8. yargı paketini getirirken ağdalı laflar edildi. Bu paketin içerisinde AYM’nin iptal ettiği bütün maddeler neredeyse farklı cümlelerde ifade edilerek paketin içerisine yedirildiğini görüyoruz. Aslında Meclis şu anda Anayasasızlığa alet edilmiş oluyor. Bugün yargı darbesi meclis eliyle devam ettirilmeye çalışılıyor. AKP bu yargı paketini getirerek aslında AYM’yi tanımadığını, AYM’nin ‘Şu maddelerde düzenleme yapın’ demesine rağmen o maddelerde ısrar ettiğini görüyoruz.
“ANAYASAL HAKLARINI KULLANANLAR…”
220’ye 6. madde, yani örgüte üye olmamak için örgüt adına suç işleme. Bu düzenlemeyi ne zaman getirmişlerdi. Zamanın cemaatçileri yargıda da etkinken beraber yol yürüdüklerinde bu düzenlemeleri getirdiler. AKP, şu anda cemaatin aklıyla yol yürüyor. Aslında bu maddede şunu görüyoruz. Toplumun en temel haklarının askıya alınmasının maddesi olduğunu ifade edebiliriz. Basın toplantısına katılmaktan, yürüyüş yapmaya Anayasal bütün haklarını kullanan kişiler AKP’nin hoşuna gitmediği zaman sanık sıfatıyla kendilerini adliye salonlarında buluyorlar. Bunun üzerinden demokratik siyaset dizayn ediliyor.
“KAYYıMLARIN YARGI ZIRHIYLA KORUNDUKLARINI GÖRÜYORUZ”

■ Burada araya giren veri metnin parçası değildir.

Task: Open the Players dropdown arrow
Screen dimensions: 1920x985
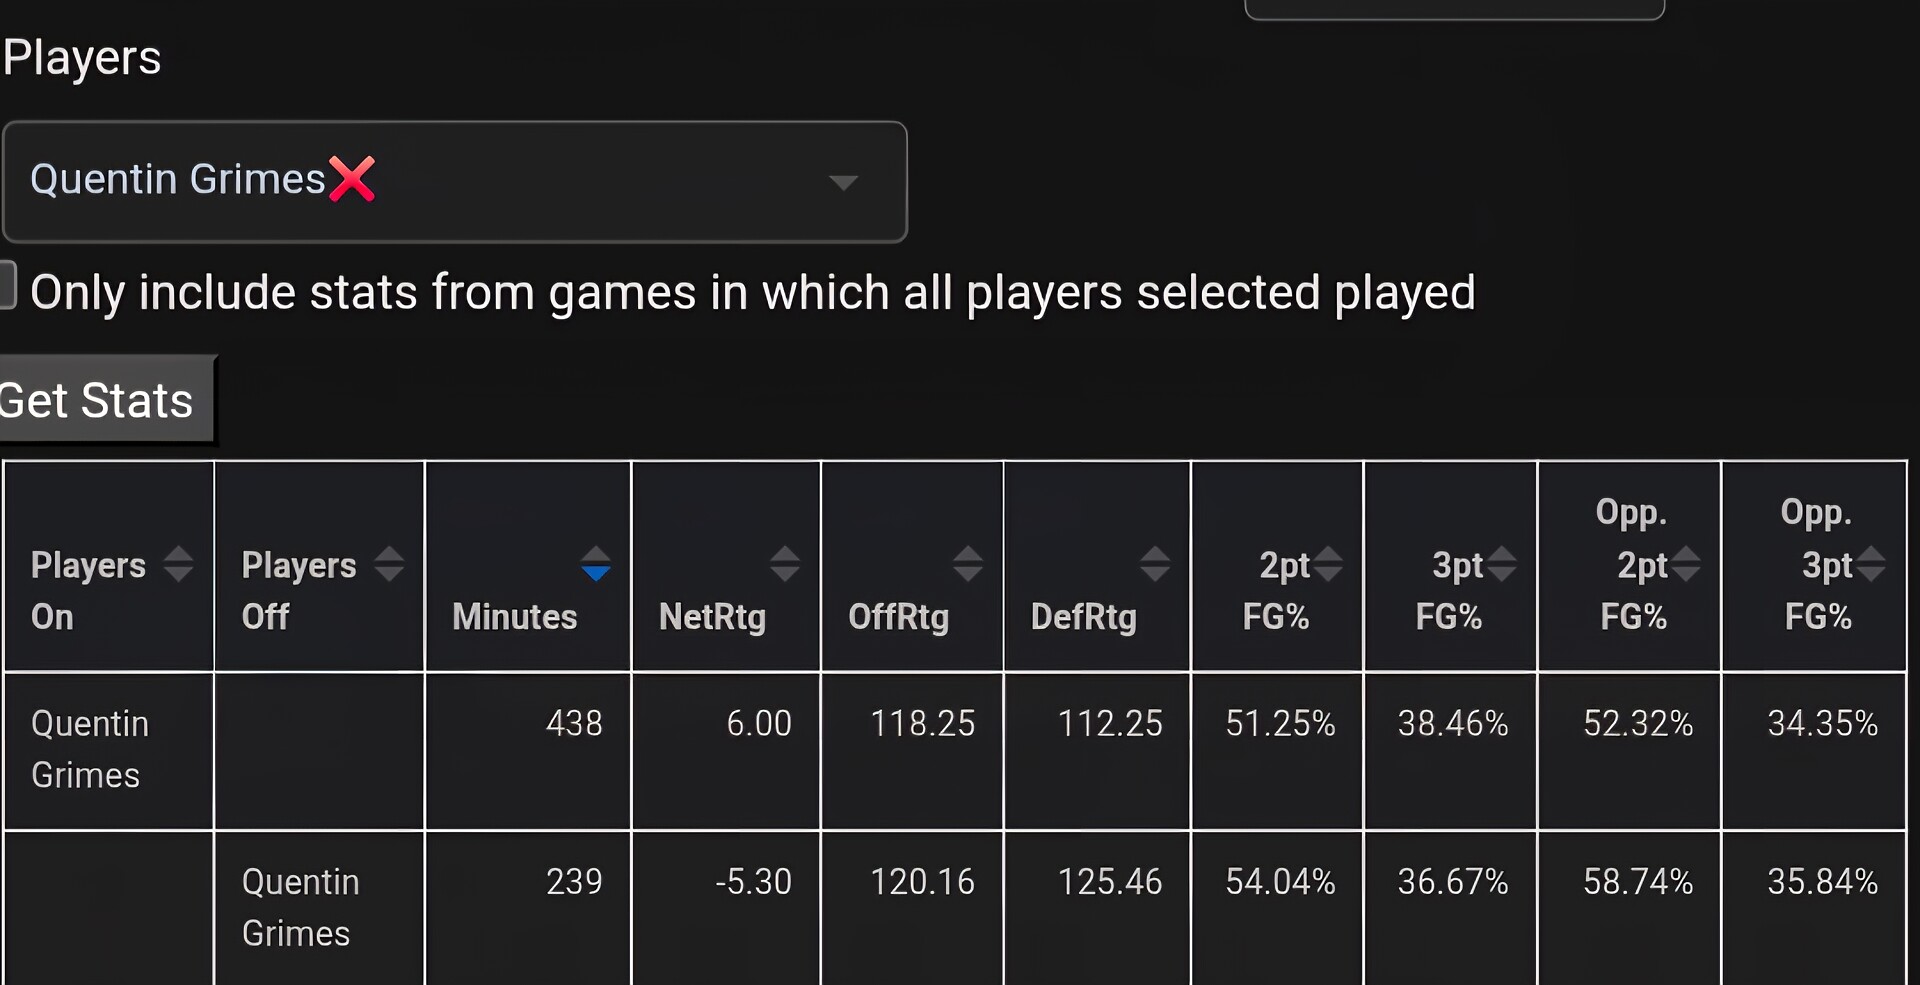Action: 843,182
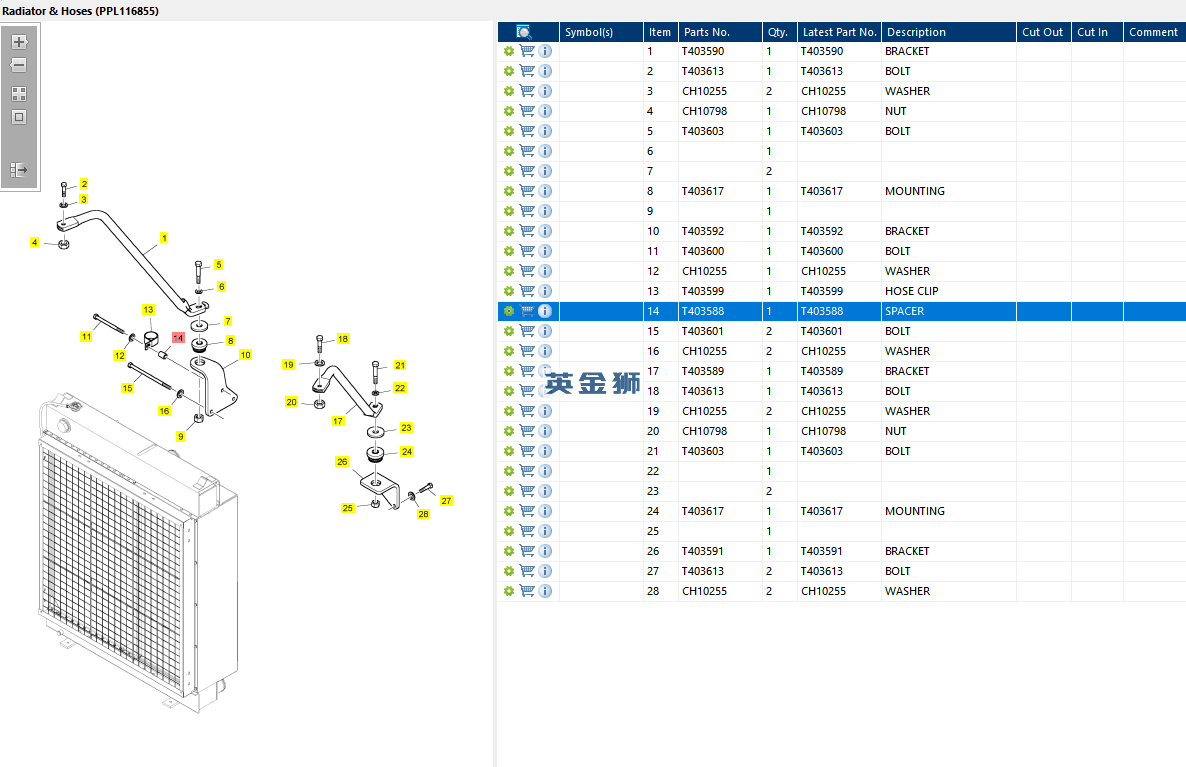Click the four-square grid view icon
Screen dimensions: 1186x767
coord(19,94)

Bütün bu düzenlemeye baktığımız zaman bu düzenlemenin toplum yararına olmadığını ifade edelim. Paketin içerisinde önemli bir düzenleme daha var. Onu da özellikle truva atı gibi gizlemişler. Sayılan suçlarda bir şirketin faaliyetleri içerisinde işlendiğine dair yargısal bir süreç başlatıldığında şirkete TMSF tarafından yönetici atanabilecek. Bu yöneticiler fon yönetimince atanan kayyumlara, Anayasa’ya hukukun temel ilkelerine aykırılıkta tam sorumsuzluk zırhıyla kuşanmış oluyorlar. Cemaatin birçok şirketine de kayyum atandı. Kayumların yaptığı işlemlerin korunduğunu görüyoruz. Bir şirket o suçtan beraat etmiş olsa bile döndüğünde mal varlığını harcamış, kayyumun hepsi mal varlığını tasviye etmiş olsa bile bunlara yönelik bir soruşturma ve kovuşturma açılmadığını tam bir yargı zırhıyla korunduklarını, neredeyse bir dokunulmazlar haline getirildiklerini görüyoruz.

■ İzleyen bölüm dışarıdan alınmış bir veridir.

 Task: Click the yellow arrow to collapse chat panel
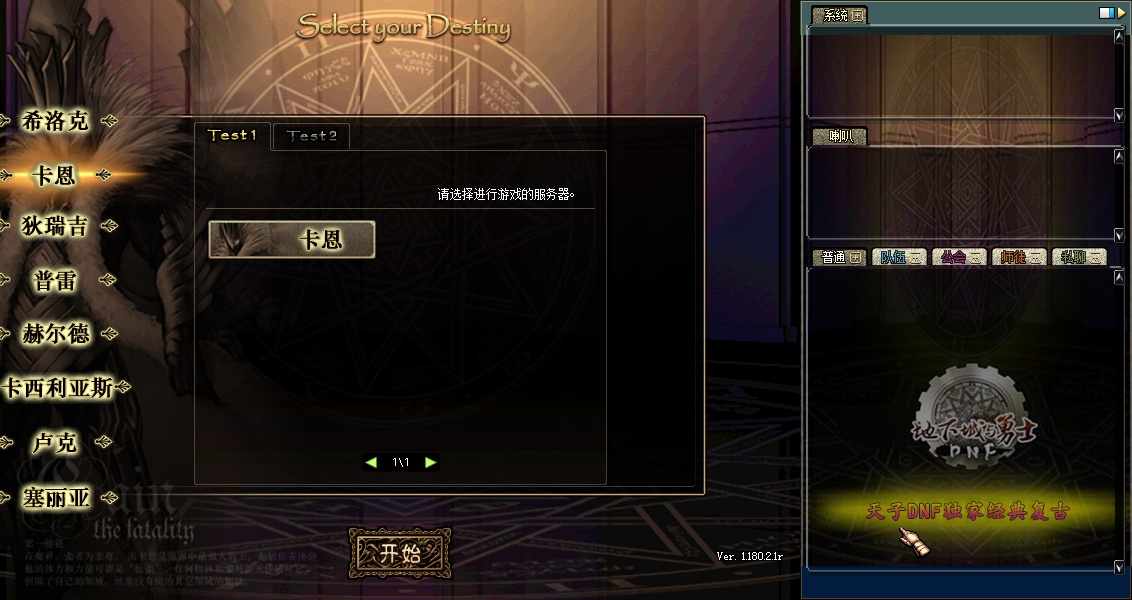(x=1120, y=13)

“MEHMET UÇUM BİR ÖYLE, BİR BÖYLE”
Bir şeyi daha konuşmamız gerekiyor. Sarayda oturup sabah akşam yargı fetvası veren Mehmet Uçum’u konuşmak gerekiyor. Mehmet Uçum bir öyle bir böyle. Geçmişte ne söylemiş, ‘Anayasa Mahkemesi’nin vereceği karar herkesin kabul edeceği kararıdır.’ Şimdi bütün Anayasa Mahkemesi’nin kararlarını kesinlikle hukuksal olarak doğru olmadığını yargısal aktivizm yaptığını söylüyor. Sayın Mehmet Uçum’a seslenelim, vallahi Erdoğan’ın danışmanı oldun. Sarayın hukuk manipülatörü oldun, ülkeyi çöküşe götüren yargı darbesinin baş aktörü oldun ama bir tek hukukçu olamadın. Bugün AYM kararlarının tartışmaya açılmasında sarayın hukuk biriminin ve Mehmet Uçum’un özel rolüne dikkati çekmek istiyorum. Haksız ve hukuksuz karar olan Can Atalay kararının vekiliğinin düşürülmesini de bu Meclis’te gerçekleştirilmesinde de bu yargısal darbeyi derinleştiren önemli bir başlık olduğunu da ifade etmek isiyorum.”